* [EXERCISE DIRECTIONS]
Your output should be the lines from the one containing "Given: Select the" through the last line below, both ends included, exactly as written and free of pictures.

-------

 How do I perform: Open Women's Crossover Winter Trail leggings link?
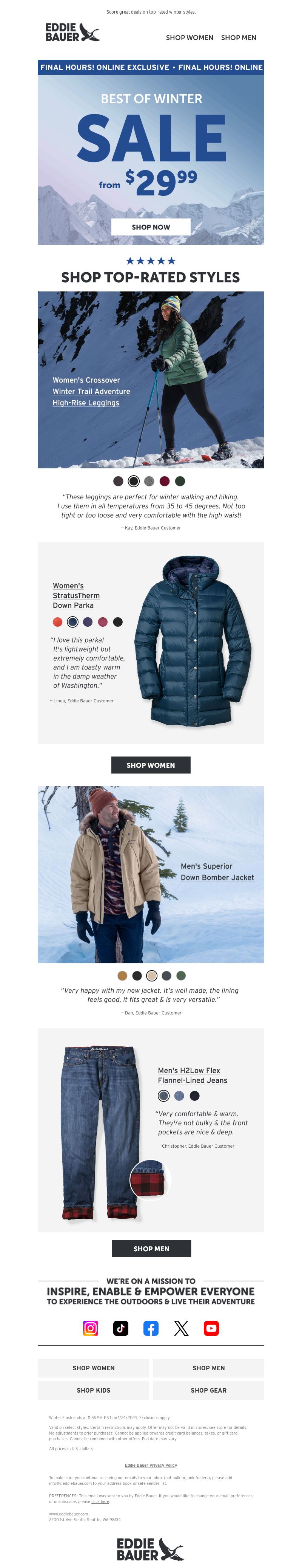[91, 391]
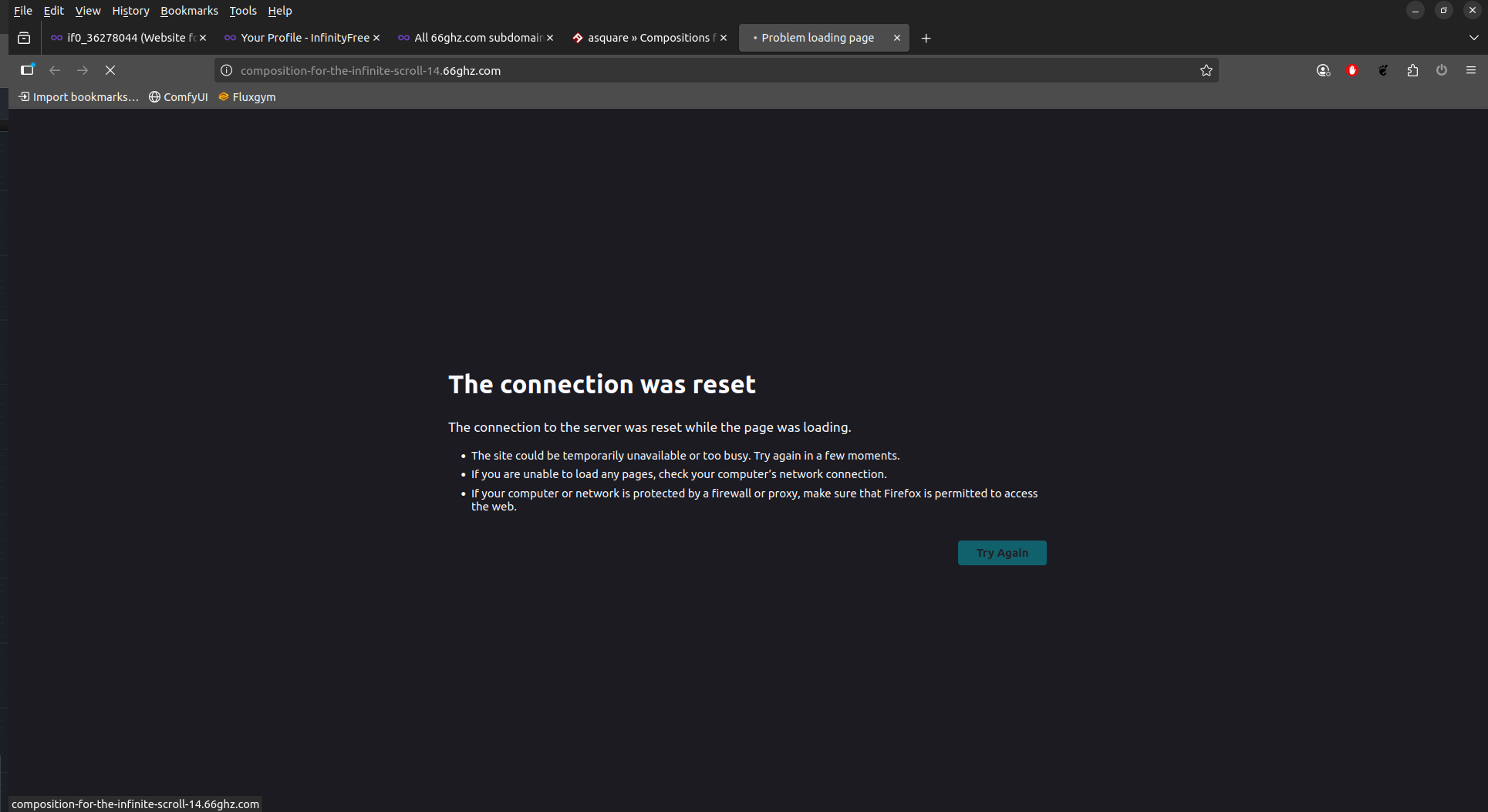This screenshot has height=812, width=1488.
Task: Click the red uBlock shield extension icon
Action: coord(1352,70)
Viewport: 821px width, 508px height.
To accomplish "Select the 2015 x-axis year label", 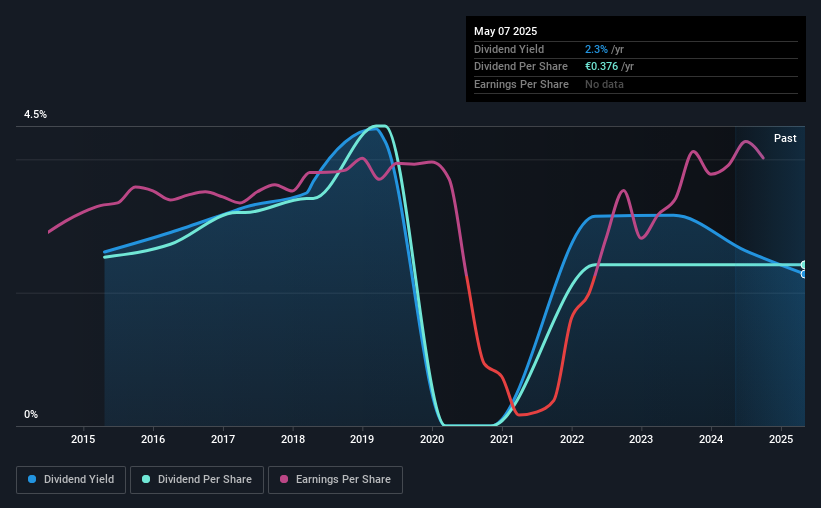I will pos(83,439).
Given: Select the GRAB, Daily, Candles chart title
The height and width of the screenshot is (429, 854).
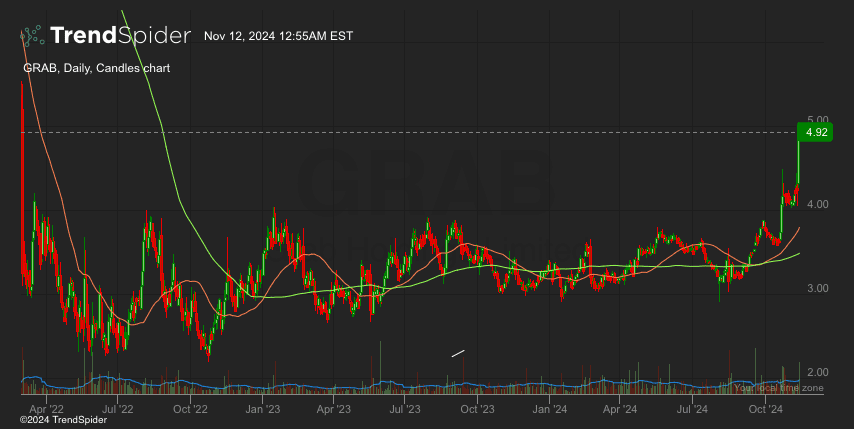Looking at the screenshot, I should pos(96,68).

-------

* [RESULT OF THE EXERCISE]
Given: Select the GRAB, Daily, Candles chart title
The height and width of the screenshot is (429, 854).
Looking at the screenshot, I should pos(96,68).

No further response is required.